CALLINAN J:   The assumption seems to be that if anybody was out of its money ‑ ‑ ‑

MR NEWLINDS:   The parent, that is the assumption.

CALLINAN J:   Well, what is wrong with that assumption when you do not prove that there was any different arrangement between the parent and the subsidiary because normally you would expect that unless there is some sort of transfer pricing or something going on that there would not be any interest?

MR NEWLINDS:   I would suggest that the natural inference would be that there would be interest.

CALLINAN J:   Well, it just shows how minds can differ on this, really.  I mean I could easily foresee of a situation in which there would be interest, but it could be affected by all sorts of dealings – well transfer pricing; income tax regimes; all sorts of things.

MR NEWLINDS:   Can I put forward some other just examples?  What if the evidence was that the plaintiff always intended to put the money in a cardboard box under his bed?  It is still worth less between the day he gets it and that is what the interest compensates him for.

CALLINAN J:   Yes, but if you have not paid the money you have not been out of the money and you therefore have not had an opportunity cost.  We are talking about opportunity cost really, are we not?

MR NEWLINDS:   Well, two things.  Interest is meant to compensate for the fact that money is worth less at a later date and also for the fact the person has not been able to use the money to make money.

CALLINAN J:   Well, it is really the same thing in a way and if you have never been out of that money and you get your loss of profits as if you had got money’s worth, then it seems to me that there has not been any opportunity lost.

MR NEWLINDS:   I have been out of my money.  I had a screen and then there were four years went by during which I had no screen ‑ ‑ ‑

CALLINAN J:   You were out of your money ‑ ‑ ‑

McHUGH J:   Mr Newlinds, there is no special leave in this point.  It is a question of an application of principle to the facts of the case and there is an adverse decision to you.  Whether it is right or wrong it does not warrant special leave in this Court.

MR NEWLINDS:   Can I take your Honour up on that.  This case, this judgment does stand for the proposition that either a moving party has to prove an entitlement to interest with evidence or alternatively that it is open for a defendant to try and disprove a claim for interest.  That opens up issues of discovery, interrogatories and the like ‑ ‑ ‑

CALLINAN J:   But look factually I am not satisfied you are right because by getting loss of profits you have the equivalent of what you would have got had you had the screen and you would only have had the screen if you had expended money. 

MR NEWLINDS:   But test that this way.  The loss of profits we got was only $79,000.  The screen is worth $1.2 million.  How can it be ‑ ‑ ‑

CALLINAN J:   You only prove that having it earlier would have ‑ ‑ ‑

MR NEWLINDS:   But that is because we got a replacement screen.  We mitigated our loss.

CALLINAN J:   Well, exactly.  Courts do not ignore the facts.

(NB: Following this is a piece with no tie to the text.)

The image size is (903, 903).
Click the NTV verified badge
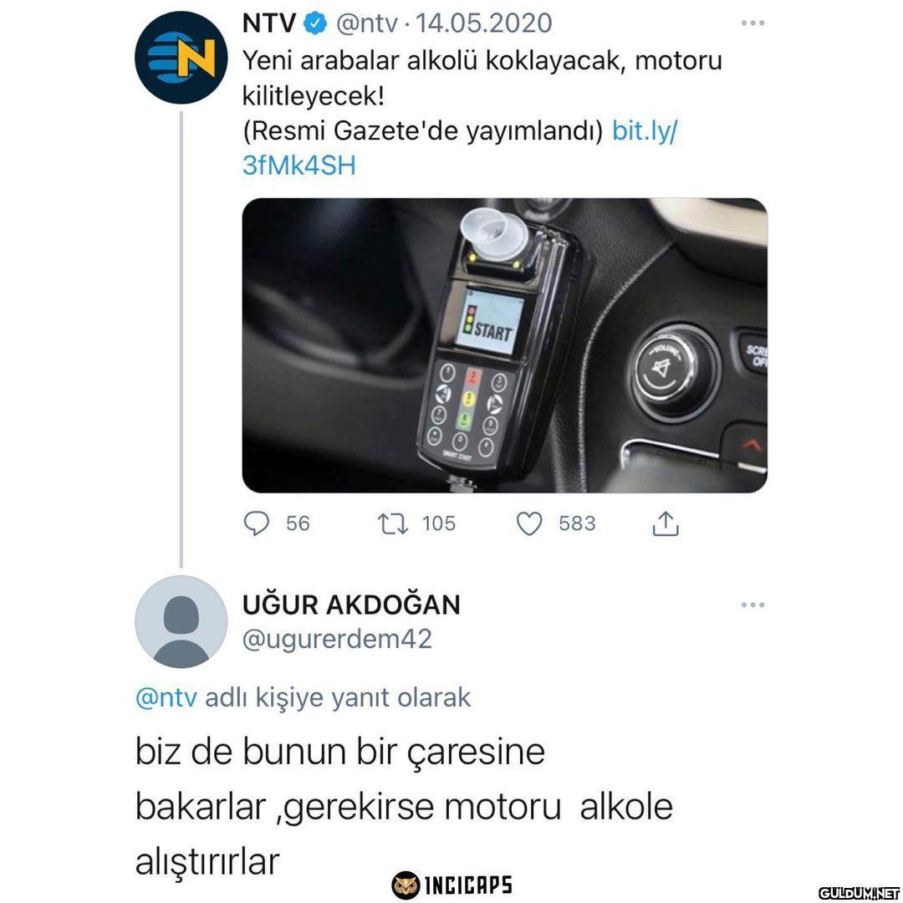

McHUGH J:   I mean the case stands only for the proposition of facts stated at page 88 of Justice Tobias’ judgment:

the primary Judge was therefore correct in holding . . . the appellant had not suffered any “real” or “practical” loss by the delay –

Now, that may be right or it may be wrong, but it is not a special leave point.

MR NEWLINDS:   But, your Honour, you need to read that in light of what the primary judge did find because all he found was there was no evidence as to what the arrangement was and that is why I say that is ‑ ‑ ‑

McHUGH J:   Well, he may have, but the fact is that the Court of Appeal referred to the case on the basis I just put to you.

MR NEWLINDS:   Well, your Honour, if that is what the Court of Appeal has done then they have completely gone wrong because there is just no basis for such a finding.  The only finding that was made was that the trial judge was left in a state of not knowing.

McHUGH J:   Well, that may be but it is not a special leave point.  I mean this Court can only take 40 or 50 cases a year and in the run of things it may be important to the parties, it is a trivial case. 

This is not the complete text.